Patsy L´Amour Lalove (Hrsg.), "Beißreflexe - Kritik an queerem Aktivismus, autoritären Sehnsüchten, Sprechverboten"
Querverlag, Berlin 2017
272 Seiten, 16,90 Euro
Polemik statt kühler Analyse
In dem Sammelband "Beißreflexe", herausgegeben von Patsy l'Amour LaLove, widmen sich mehr als 20 Autoren queerem Aktivismus und den theoretischen Hintergründen. Unser Kritiker meint: Leider wird hier ein berechtigtes Anliegen durch erschreckend Übertreibungen lächerlich gemacht.
Linker Aktivismus, der autoritäre Sehnsüchte hegt? Mit dieser scharfen Kritik am Queerfeminismus hat es das Buch "Beißreflexe" weit in die Feuilletondebatten geschafft. Dabei lassen sich die titelgebenden "Beißreflexe" gleich dreifach beobachten: Zunächst, wie von den Autoren und Autorinnen diagnostiziert, bei einem kleinen, dogmatischen Teil der queerfeministischen Szene, der Meinungen, die den eigenen widersprechen, radikal verbannen möchte.
Zweitens lässt sich aber auch bei vielen Autoren und Autorinnen des Bandes selbst ein reflexhaftes Zupacken beim falschen Stichwort der Gegenseite beobachten; so glänzt das Buch durch Polemik, nicht durch kühle Analyse. Der am schwersten wiegende Beißreflex bleibt aber, drittens, der der Öffentlichkeit: Weil es sich allzu schön in die Indizienkette für die längst diagnostizierte Übertreibung politischer Korrektheit einreihen lässt, wird der Sammelband der Geschlechterforscherin Patsy l´Amour LaLove in einer Art Kronzeugenregelung gerne herangezogen, für all das Schlechte, was man über Gender-Theorie, politische Korrektheit und Anti-Rassismus vermeintlich schon wusste.

Datensatzeinträge:
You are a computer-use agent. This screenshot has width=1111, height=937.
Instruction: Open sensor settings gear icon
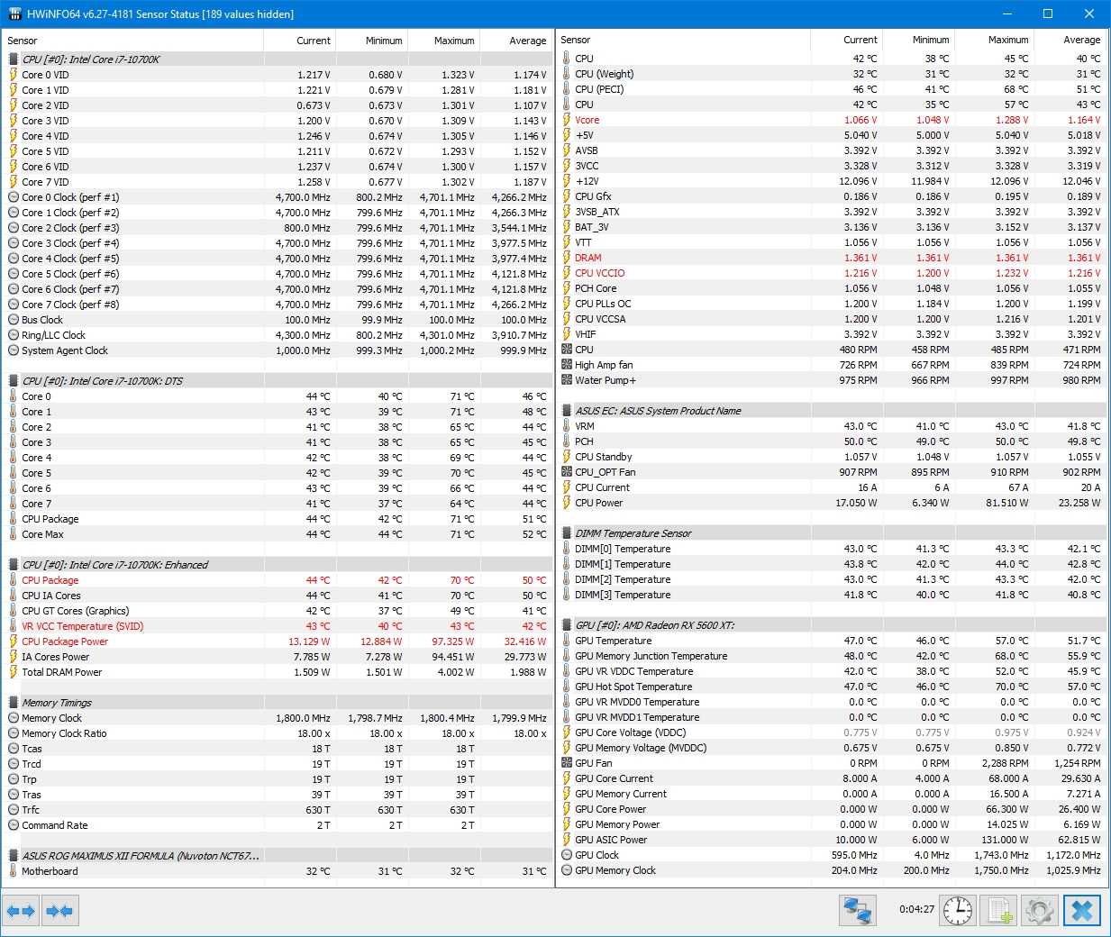(1039, 910)
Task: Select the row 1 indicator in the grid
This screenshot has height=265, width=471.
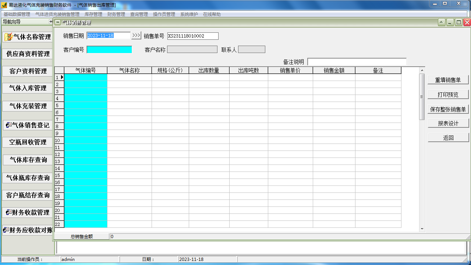Action: pos(59,77)
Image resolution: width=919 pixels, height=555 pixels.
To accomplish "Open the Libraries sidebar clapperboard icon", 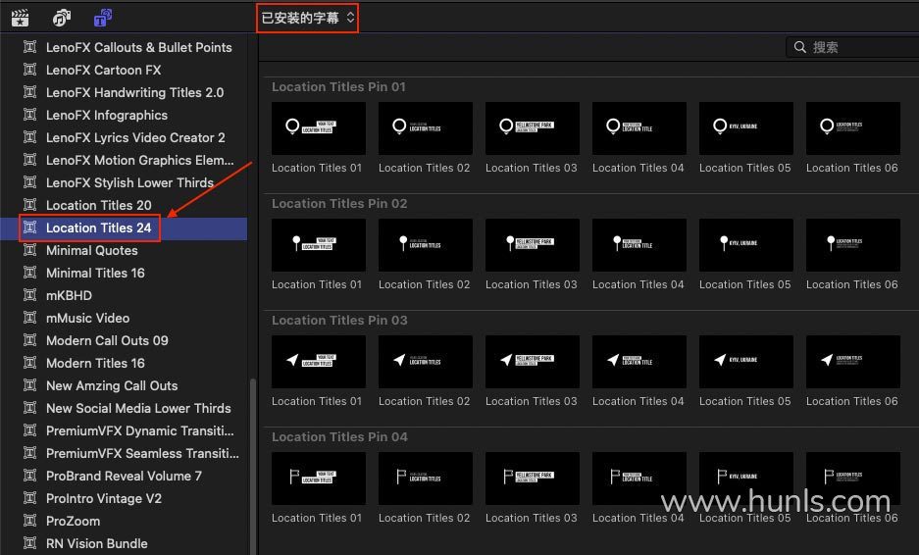I will [x=20, y=18].
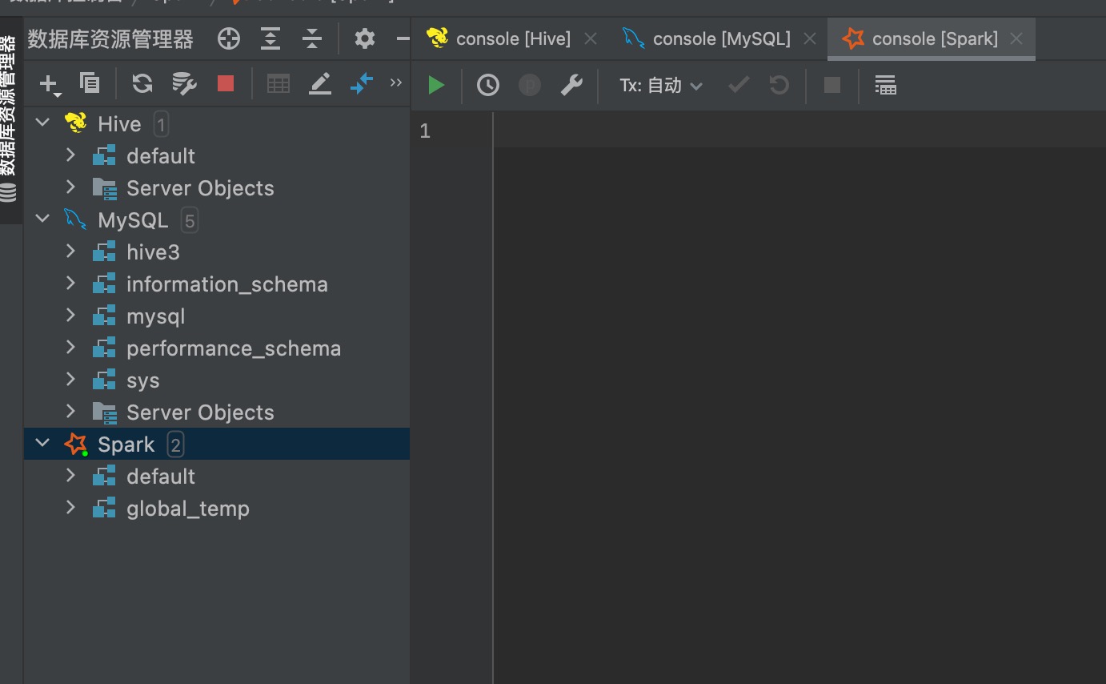Duplicate the selected data source
Viewport: 1106px width, 684px height.
[90, 82]
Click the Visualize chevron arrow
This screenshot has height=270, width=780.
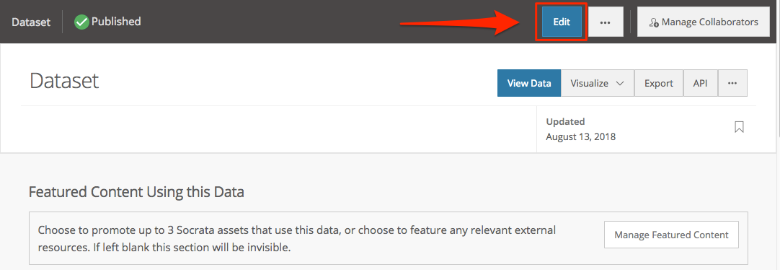[620, 84]
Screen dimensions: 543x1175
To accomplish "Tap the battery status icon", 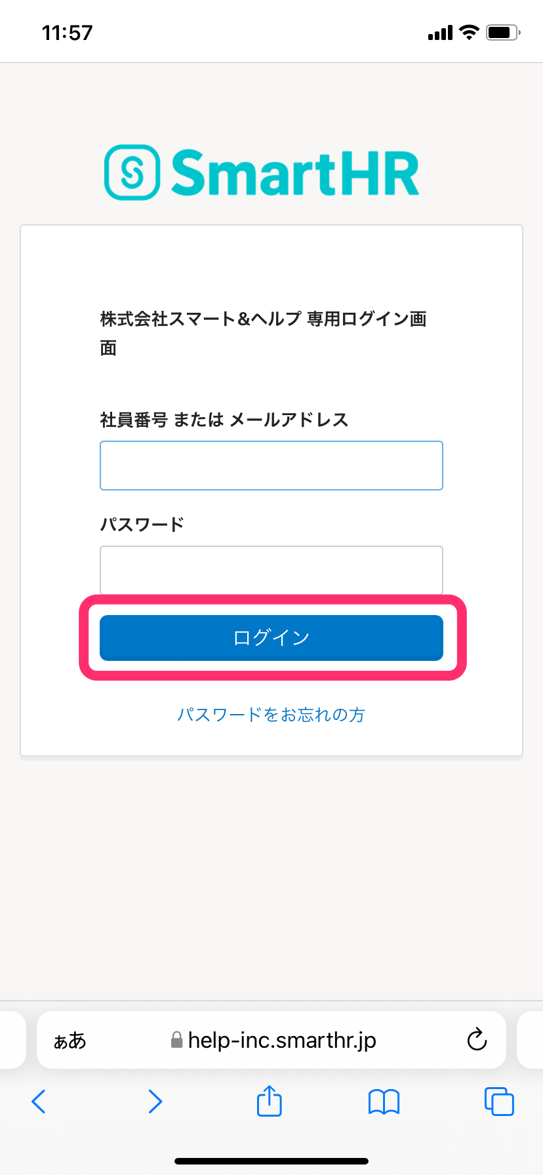I will pos(503,32).
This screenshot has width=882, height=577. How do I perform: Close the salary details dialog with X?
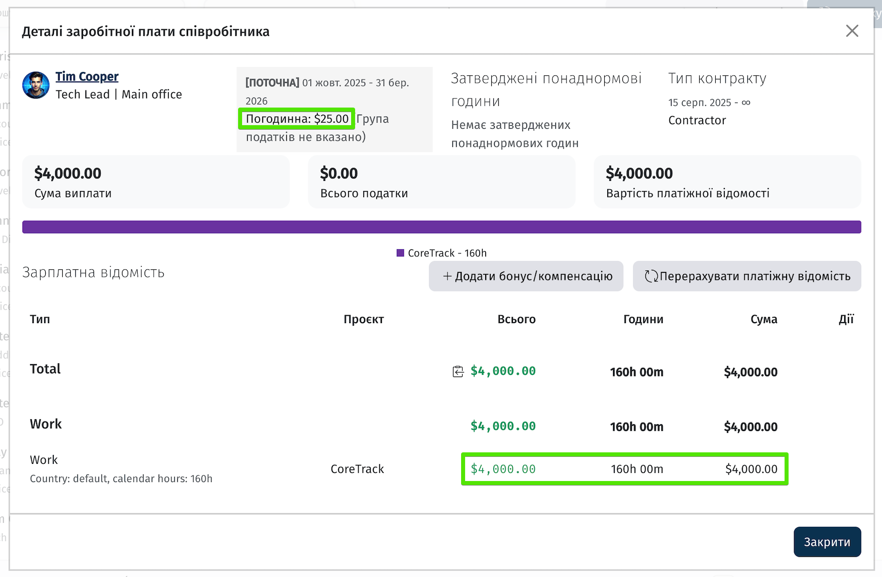tap(852, 31)
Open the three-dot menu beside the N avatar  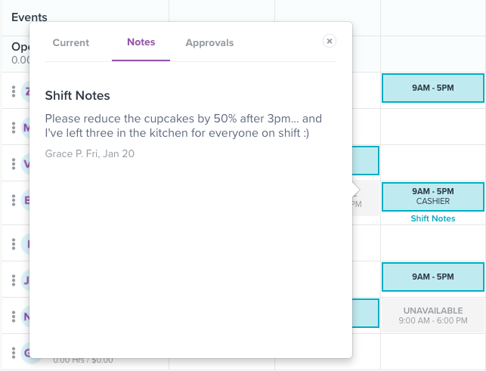(14, 317)
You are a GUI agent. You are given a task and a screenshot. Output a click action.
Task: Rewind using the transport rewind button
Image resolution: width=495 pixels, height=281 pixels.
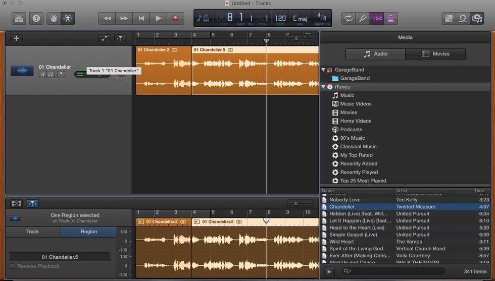tap(107, 19)
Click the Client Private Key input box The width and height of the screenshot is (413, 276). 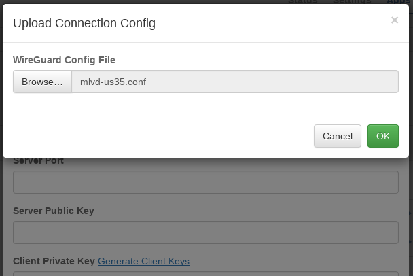pos(205,273)
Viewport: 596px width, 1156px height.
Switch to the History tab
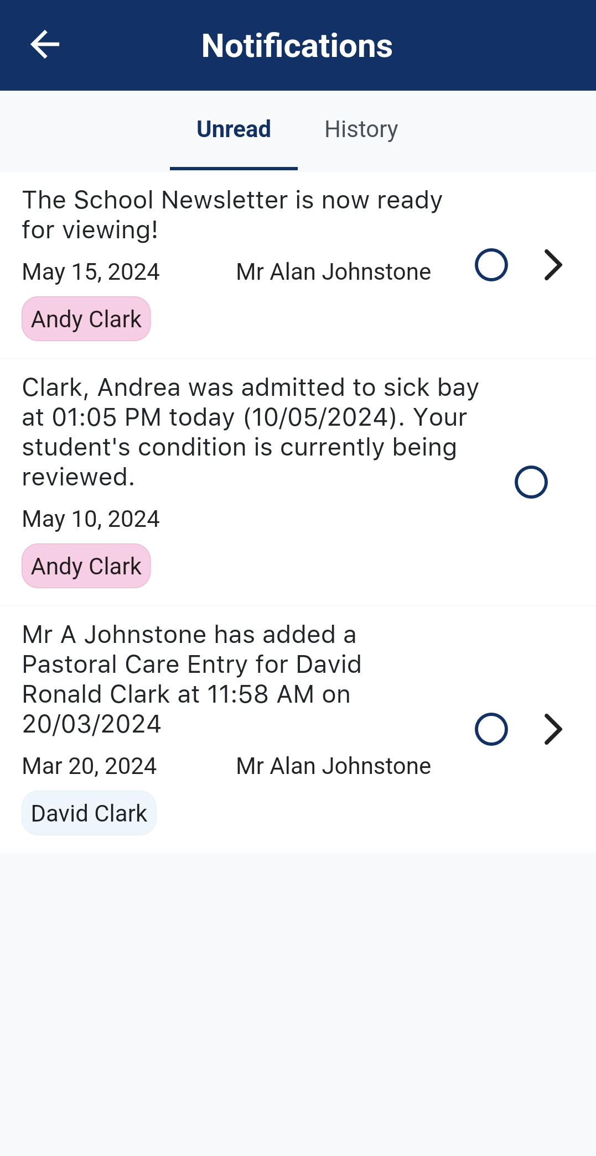coord(361,130)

AUFGABEN —
1. Geben Sie den Abschnitt der Buchbesprechung von „Querverlag, Berlin 2017“ bis „radikal verbannen möchte.“ wortgetreu wieder.
2. Bei welchem Verlag ist der Sammelband laut Buchbesprechung erschienen?
Grundlage ist ausschließlich die Buchbesprechung.

LÖSUNGEN —
1.
Querverlag, Berlin 2017
272 Seiten, 16,90 Euro
Polemik statt kühler Analyse
In dem Sammelband "Beißreflexe", herausgegeben von Patsy l'Amour LaLove, widmen sich mehr als 20 Autoren queerem Aktivismus und den theoretischen Hintergründen. Unser Kritiker meint: Leider wird hier ein berechtigtes Anliegen durch erschreckend Übertreibungen lächerlich gemacht.
Linker Aktivismus, der autoritäre Sehnsüchte hegt? Mit dieser scharfen Kritik am Queerfeminismus hat es das Buch "Beißreflexe" weit in die Feuilletondebatten geschafft. Dabei lassen sich die titelgebenden "Beißreflexe" gleich dreifach beobachten: Zunächst, wie von den Autoren und Autorinnen diagnostiziert, bei einem kleinen, dogmatischen Teil der queerfeministischen Szene, der Meinungen, die den eigenen widersprechen, radikal verbannen möchte.

2. Beim Querverlag in Berlin.